*** Opening of Exercise data ***

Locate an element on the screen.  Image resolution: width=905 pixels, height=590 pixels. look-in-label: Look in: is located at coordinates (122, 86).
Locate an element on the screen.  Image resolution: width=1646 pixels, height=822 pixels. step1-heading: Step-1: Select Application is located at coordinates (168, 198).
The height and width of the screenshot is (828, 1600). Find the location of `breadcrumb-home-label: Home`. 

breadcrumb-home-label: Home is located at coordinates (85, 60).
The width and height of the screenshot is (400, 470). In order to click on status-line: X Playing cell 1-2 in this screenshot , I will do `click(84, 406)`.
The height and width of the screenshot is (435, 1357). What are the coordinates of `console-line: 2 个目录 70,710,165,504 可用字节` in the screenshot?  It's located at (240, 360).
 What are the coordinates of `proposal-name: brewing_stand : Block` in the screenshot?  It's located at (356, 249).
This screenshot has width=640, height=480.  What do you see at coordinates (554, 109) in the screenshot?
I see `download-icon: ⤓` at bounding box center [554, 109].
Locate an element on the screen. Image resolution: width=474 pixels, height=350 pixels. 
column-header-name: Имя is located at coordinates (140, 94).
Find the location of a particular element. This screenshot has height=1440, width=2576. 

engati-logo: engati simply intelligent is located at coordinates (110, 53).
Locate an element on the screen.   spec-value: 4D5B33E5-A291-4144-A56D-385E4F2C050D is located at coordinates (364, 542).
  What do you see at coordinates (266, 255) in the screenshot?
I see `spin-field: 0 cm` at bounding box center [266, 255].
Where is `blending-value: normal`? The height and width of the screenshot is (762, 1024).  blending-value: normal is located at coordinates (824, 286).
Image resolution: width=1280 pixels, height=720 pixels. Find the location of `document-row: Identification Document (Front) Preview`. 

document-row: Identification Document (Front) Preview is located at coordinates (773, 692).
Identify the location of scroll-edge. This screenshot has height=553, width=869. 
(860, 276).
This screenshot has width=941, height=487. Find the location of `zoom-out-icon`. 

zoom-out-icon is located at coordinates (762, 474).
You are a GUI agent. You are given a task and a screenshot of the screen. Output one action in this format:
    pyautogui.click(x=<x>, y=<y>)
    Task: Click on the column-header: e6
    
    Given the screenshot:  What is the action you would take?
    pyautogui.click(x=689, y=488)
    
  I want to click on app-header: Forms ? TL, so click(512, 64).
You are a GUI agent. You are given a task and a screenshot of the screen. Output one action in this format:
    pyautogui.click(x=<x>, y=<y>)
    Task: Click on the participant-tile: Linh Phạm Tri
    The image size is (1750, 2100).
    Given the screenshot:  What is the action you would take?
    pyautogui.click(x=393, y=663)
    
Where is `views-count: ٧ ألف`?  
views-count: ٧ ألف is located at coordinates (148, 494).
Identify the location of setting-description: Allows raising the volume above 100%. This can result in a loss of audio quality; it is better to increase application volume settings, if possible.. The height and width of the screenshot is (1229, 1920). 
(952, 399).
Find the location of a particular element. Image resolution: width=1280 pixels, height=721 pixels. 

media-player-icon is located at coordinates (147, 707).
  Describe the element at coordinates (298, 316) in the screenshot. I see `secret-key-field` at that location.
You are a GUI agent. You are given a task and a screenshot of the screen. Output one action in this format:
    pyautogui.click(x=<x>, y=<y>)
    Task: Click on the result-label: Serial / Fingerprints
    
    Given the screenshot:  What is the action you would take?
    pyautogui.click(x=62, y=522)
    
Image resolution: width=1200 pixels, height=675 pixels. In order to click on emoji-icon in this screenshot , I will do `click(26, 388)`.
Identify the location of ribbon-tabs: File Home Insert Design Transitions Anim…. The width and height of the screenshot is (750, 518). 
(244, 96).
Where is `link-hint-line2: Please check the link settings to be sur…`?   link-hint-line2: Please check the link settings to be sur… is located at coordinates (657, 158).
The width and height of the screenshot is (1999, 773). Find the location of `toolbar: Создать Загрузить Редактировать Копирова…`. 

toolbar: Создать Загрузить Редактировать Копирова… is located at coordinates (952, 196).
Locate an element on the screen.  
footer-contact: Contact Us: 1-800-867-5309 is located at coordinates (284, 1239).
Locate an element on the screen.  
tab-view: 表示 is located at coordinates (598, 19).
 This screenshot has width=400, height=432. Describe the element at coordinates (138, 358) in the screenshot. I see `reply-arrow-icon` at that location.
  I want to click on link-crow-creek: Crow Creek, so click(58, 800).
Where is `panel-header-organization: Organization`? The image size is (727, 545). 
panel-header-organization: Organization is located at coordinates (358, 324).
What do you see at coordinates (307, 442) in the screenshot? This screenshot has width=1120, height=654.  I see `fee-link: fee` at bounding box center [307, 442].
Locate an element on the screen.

*** Close of Exercise data ***

[Description of the task] Convert the lines of the material above into a JSON list of strings, one string per line and blank lines left out. Start at the beginning of the material and go through the line that contains "at (356, 249).".

[Output of the task]
[
  "Locate an element on the screen.  Image resolution: width=905 pixels, height=590 pixels. look-in-label: Look in: is located at coordinates (122, 86).",
  "Locate an element on the screen.  Image resolution: width=1646 pixels, height=822 pixels. step1-heading: Step-1: Select Application is located at coordinates (168, 198).",
  "The height and width of the screenshot is (828, 1600). Find the location of `breadcrumb-home-label: Home`. ",
  "breadcrumb-home-label: Home is located at coordinates (85, 60).",
  "The width and height of the screenshot is (400, 470). In order to click on status-line: X Playing cell 1-2 in this screenshot , I will do `click(84, 406)`.",
  "The height and width of the screenshot is (435, 1357). What are the coordinates of `console-line: 2 个目录 70,710,165,504 可用字节` in the screenshot?  It's located at (240, 360).",
  " What are the coordinates of `proposal-name: brewing_stand : Block` in the screenshot?  It's located at (356, 249)."
]